Posted by melody_A
on Sat 4 Sep 04, 7:27 PM to melody_A's blog.
I know what I am and how I feel. I know I'm a sexual submissive. I know the highs and lows that comes from a S/M relationship and I know just how fantastic it feels when it goes well. I also know that sometimes it does go wrong.
What I don't know is, what goes on in Master's head, what makes him tick.
I have a moment when we play (yes I don't like that expression either, can't remember who said it) when I feel insecure, used and low. It only lasts a moment and it's always at the same time. It's the moment when I've taken my hardest and final stroke, the time when I'm struggling to stay on my knees, that moment before Master brings me down, holds me tight and usually makes love to me.

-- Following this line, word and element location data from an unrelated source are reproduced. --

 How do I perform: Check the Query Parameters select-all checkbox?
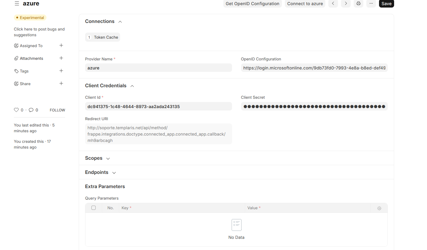(94, 208)
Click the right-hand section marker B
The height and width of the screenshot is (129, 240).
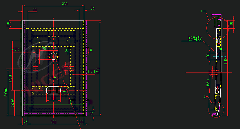(x=91, y=102)
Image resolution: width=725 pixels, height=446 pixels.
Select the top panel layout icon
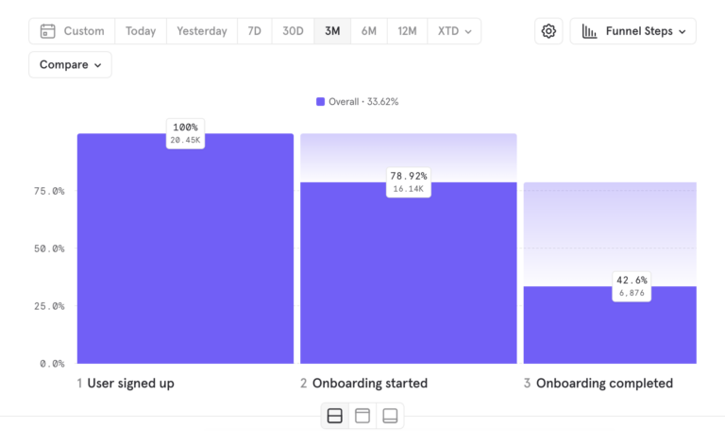click(363, 416)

That's the moment I don't feel loved.
We've talked about this at length, Master explains just how he feels during those moments. The depth of love he feels and how erotic it is for him. He also said that until I understand him and what is going on in his head I'll continue to struggle with this.
I answered that I don't want to understand what's going on in his head.
My own is enough contend with.
So what do I do? I love our play, I love where we go, but I can't shake these moments of massive insecurity. Sometimes I just blurt it out and beg him to tell me that he loves me, other times I keep quiet and soon get over it.
Am I alone in what I feel?
I have to stress that this feeling only lasts a moment, whilst I come down Master holds me tenderly (or gives me space when I need it) and reassures me over and over. The session usually ends well.
I'm sharing this to try to invite feedback, I'd like to understand why this happens and see if anyone else feels the same way.
Dunno what I'm expecting, just interested in your thoughts.